WBAL-11 reports that Baltimore County (MD) police made one arrest following a pre-dawn scuffle outside a Best Buy in White Marsh.
More than 500 people were waiting in line for a chance to purchase a 360. Unfortunately the store had only 48 to sell. One man was charged with disorderly conduct after cutting in line. More than two dozen police officers were called to the scene, where they deployed K-9's and threatened the use of pepper spray.
GP: Smart move by Microsoft - not - in diverting 360 supplies to Japan where the system is not selling well at all.
After blog sites worked the story over last week, the
NY Times has picked up on the music-pirating antics of one K.K. Slider, an RIAA-tweaking inhabitant of Animal Crossing: Wild World for the Nintendo DS. In the popular game, K.K. performs and gives players a copy of a song.
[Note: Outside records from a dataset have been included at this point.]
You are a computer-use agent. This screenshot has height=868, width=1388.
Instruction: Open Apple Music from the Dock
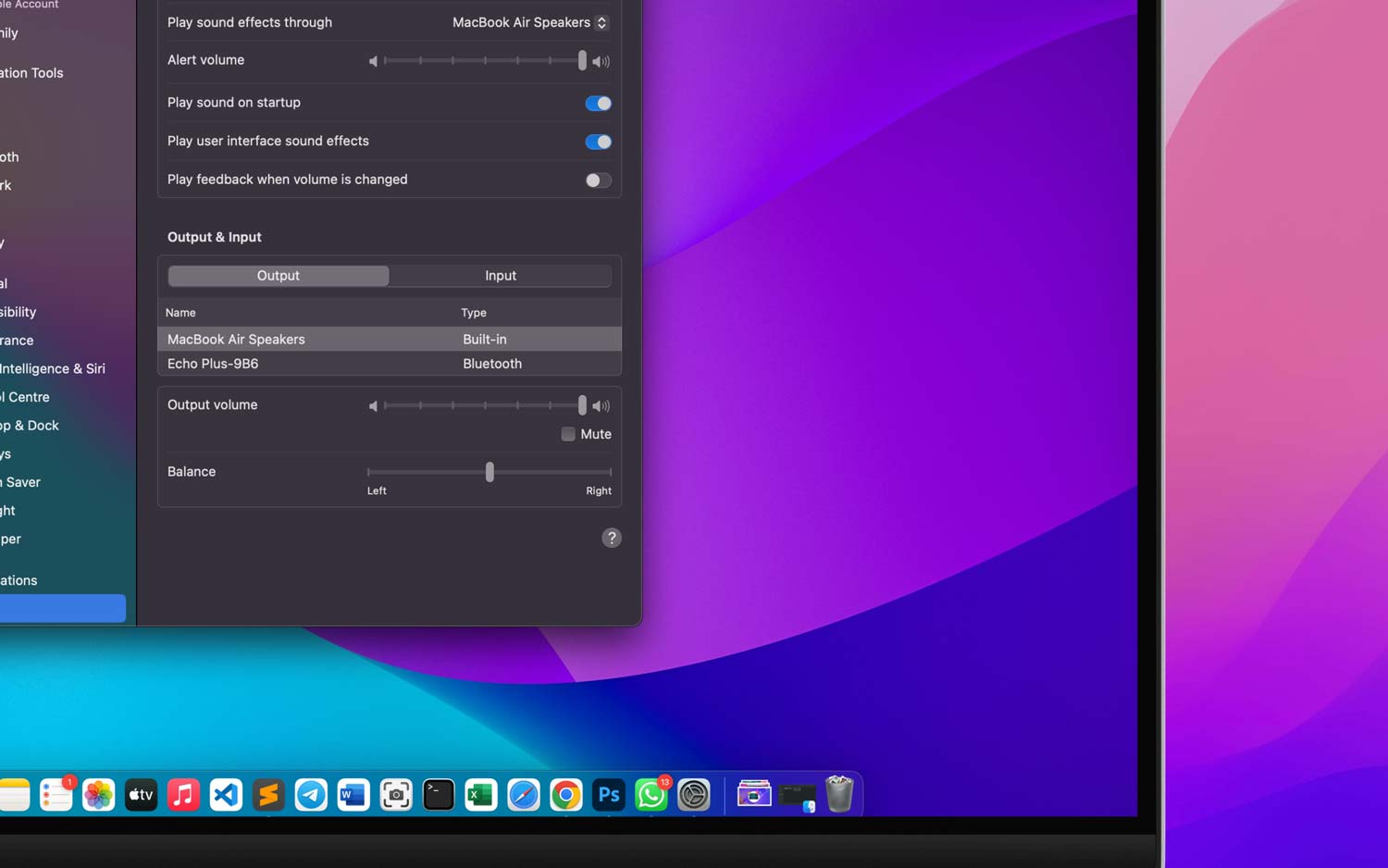(183, 794)
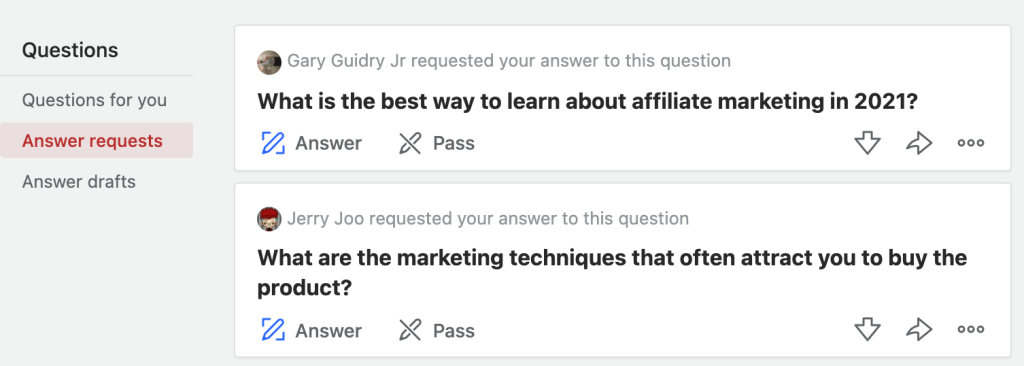Click the Answer pencil icon for marketing techniques question
1024x366 pixels.
coord(273,330)
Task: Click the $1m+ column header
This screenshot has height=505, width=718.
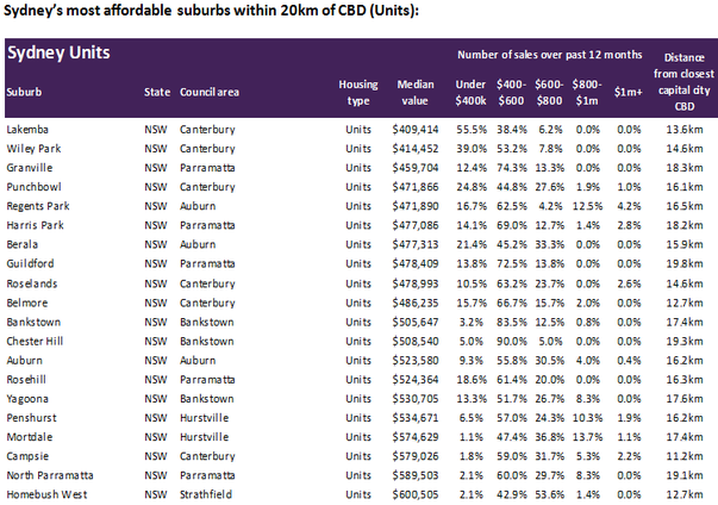Action: point(628,92)
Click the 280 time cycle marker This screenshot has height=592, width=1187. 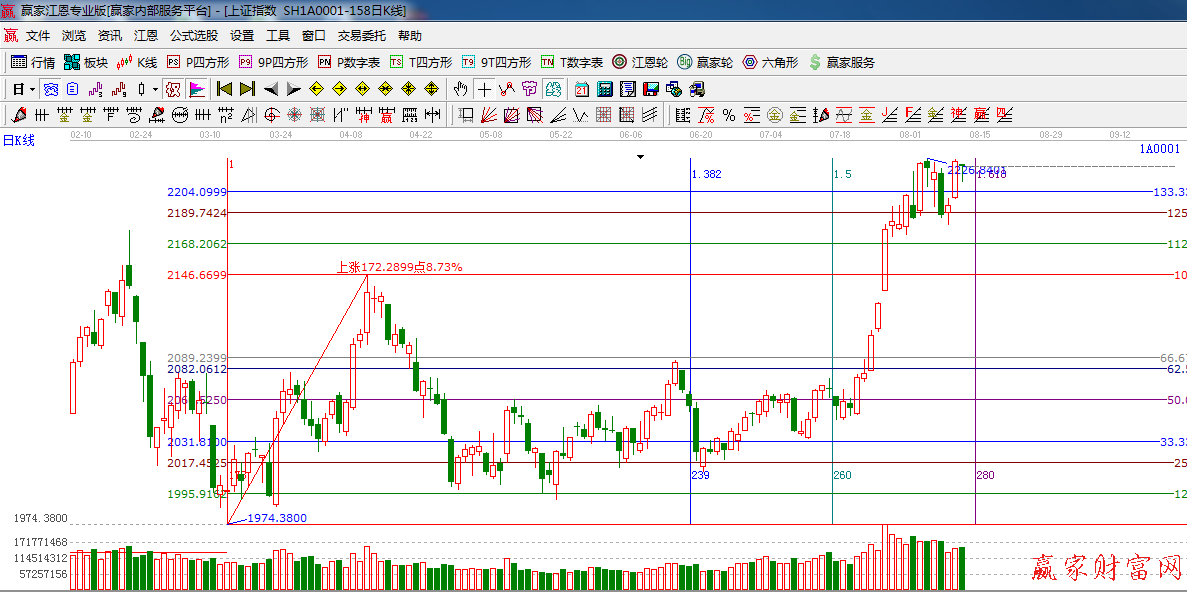tap(985, 475)
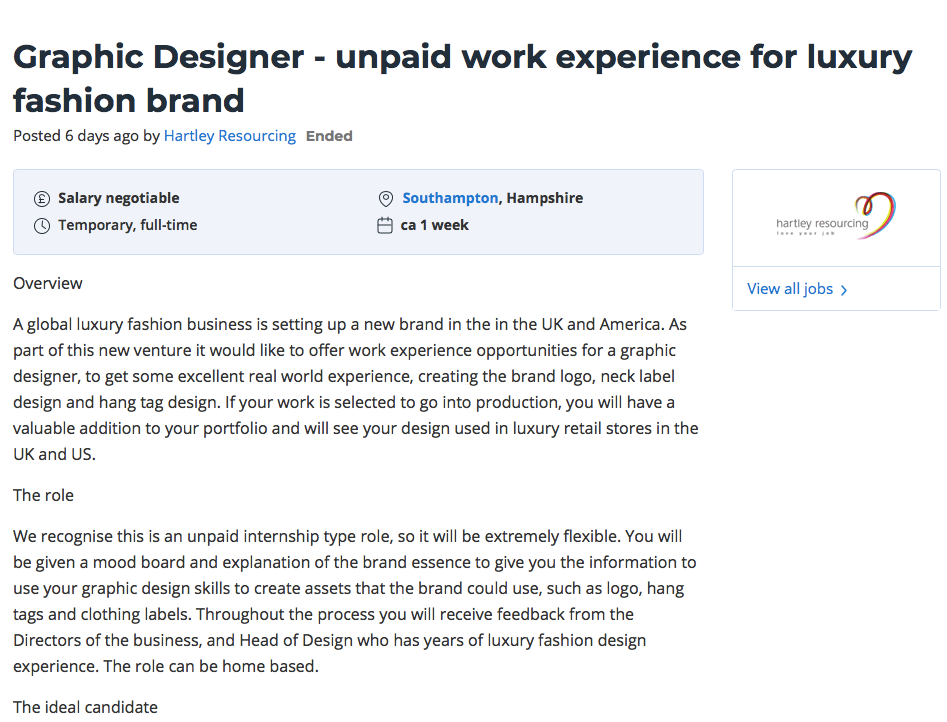This screenshot has height=722, width=947.
Task: Click the Hampshire county text
Action: (x=545, y=198)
"Those industry fat cats try to put a price on my music, but it wants to be free," he says in text bubble.
The NYT notes that in Japan, "K.K." is comparable to "Inc." here in the U.S., adding a bit of irony - perhaps intentional - to the situation. GP's favorite Nintendo VP, Perrin Kaplan, told the Times that "no real social commentary was intended. People can read a lot into a little, but musician K.K. Slider - a guitar-playing cartoon dog - is saying only that he's a free spirit who cannot be bought and sold for any amount of money... as a dog, it's understandable that he would not want to deal with any 'fat cats.'"
GP: Pssst... K.K. - want to trade for some bootleg Dead concert tapes?
That crazy cannibalism non-issue raised by the Annual Video Game Report Card from the National Institute on Media and the Family (NIMF) keeps surfacing. We were tracking it a while back and found it repeated over three-dozen times in mainstream media outlets. Following a bit of a lull, GP stumbled across the cannibal angle in an
ABC News report on Friday. An Illinois local TV news program,
WHBF-4 also has the oft-repeated silliness.
GP: I did an extensive interview with Dr. Dave Walsh on NIMF last Friday which will air as a podcast later this week. Rest assured, the cannibalism issue was raised.
From Seattle comes this awful
story of a woman - we can't bring ourselves to call her a mother - charged with neglect in the death of her 18-month-old daughter. After finding the baby dead the woman played video games and went out to a Thanksgiving dinner. Sometime later her husband, a sailor, came home on leave and found the baby in a box. The couple then had dinner and sex (pray they used contraception). The sailor finally got around to reporting the death the following day.
GP: No word on which games the woman favored, but we're willing to bet they don't have them in whatever prison she's destined for.